◆ Task directions
Give again, word for word, every line below from the one that has "Click the forward navigation arrow in toolbar" through the one that has "The width and", both included, and no others.

◆ Data for the task
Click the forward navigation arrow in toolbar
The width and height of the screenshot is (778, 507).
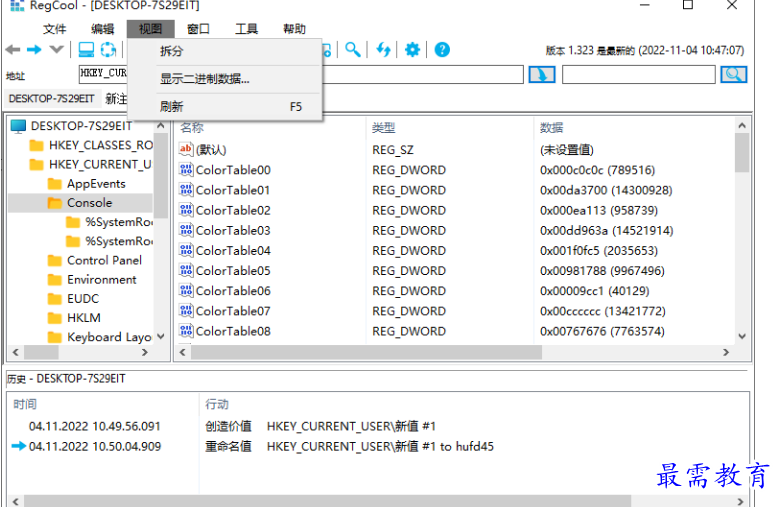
==
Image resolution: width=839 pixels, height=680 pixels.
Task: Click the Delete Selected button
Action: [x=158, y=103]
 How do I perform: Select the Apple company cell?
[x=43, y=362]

◆ Solution to the problem
Click the forward navigation arrow in toolbar
The width and height of the screenshot is (778, 507).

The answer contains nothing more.